April 14, 2009 - 0:0

JOHANNESBURG (AFP) -– In a country where political campaigns rely on door-stepping and dusty rallies, South African politicians are cautiously embracing technology from television to Twitter.

The campaign for general elections on April 22 has been the most heated since Nelson Mandela ended apartheid 15 years ago, and is taking place under new rules allowing parties to buy TV ads for the first time.
Only the largest parties can afford such a luxury -- the dominant African National Congress (ANC) which is tipped to sweep to another victory, and the much smaller opposition Democratic Alliance (DA).
Both their efforts have been light and positive, and neither party can afford to air its commercials very often, with the ANC taking the opportunity to broadcast images of Mandela as president, reinforcing the party's liberation legacy. All the main parties are trying, and sometimes stumbling, to reach young voters through online social networks.
“Given that this year's elections are billed as the most competitive yet, parties are looking at all avenues -- online and offline -- to capture the hearts and minds of voters,” web entrepeneur Matthew Buckland told AFP.
Following the recent techno-driven campaign of U.S. President Barack Obama, the main parties all have websites with blogs, videos, donation links, and the chance for voters to express themselves.
The ANC is on most networking sites, the DA regularly uses Twitter while the ruling party breakaway Congress of the People (COPE) has placed its toehold on Facebook.
Shortly after prosecutors last week dropped corruption charges against ANC leader Jacob Zuma, the DA launched a special website with a petition and a donation basket for a legal effort to revive the case.
But in the flurry of online chatter, political leaders are notably absent, said Jude Mathurine, new media lecturer at Rhodes University.
“The beauty of online in Obama's model is that his key advisors and he took the time to engage with users online. Our leaders do not take the time to join in online chats, encourage questions and emails to MPs, or even Twitter.”

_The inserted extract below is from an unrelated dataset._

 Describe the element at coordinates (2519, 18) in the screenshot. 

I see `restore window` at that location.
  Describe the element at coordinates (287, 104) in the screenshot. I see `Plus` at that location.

A quick Internet trawl reveals the cracks: the ANC's dedicated elections blog was 20 days out of date as was COPE's last Twitter snippet.
One study found the parties' use of the Internet has been stymied by uninspiring content, little opportunity for voter engagement and downright poor performance. Not that many South Africans would notice, because only 10 percent of the population is online, but researchers note that number grows every year -- especially among young voters who are an increasingly important part of the electorate.
Analyst Arthur Goldstuck predicts that Internet use will double by the time the next general elections are held in five years.
Mathurine said that by 2014, young South Africans who grew up with mobile phones and the Internet will constitute the country's biggest voting bloc.
Buckland said radio and billboards are still more influential media for campaigning but says the potential is evident even now.
Sixteen million people voted in the 2004 election and South Africa has a web population of some five million people and a huge mobile audience, he points out.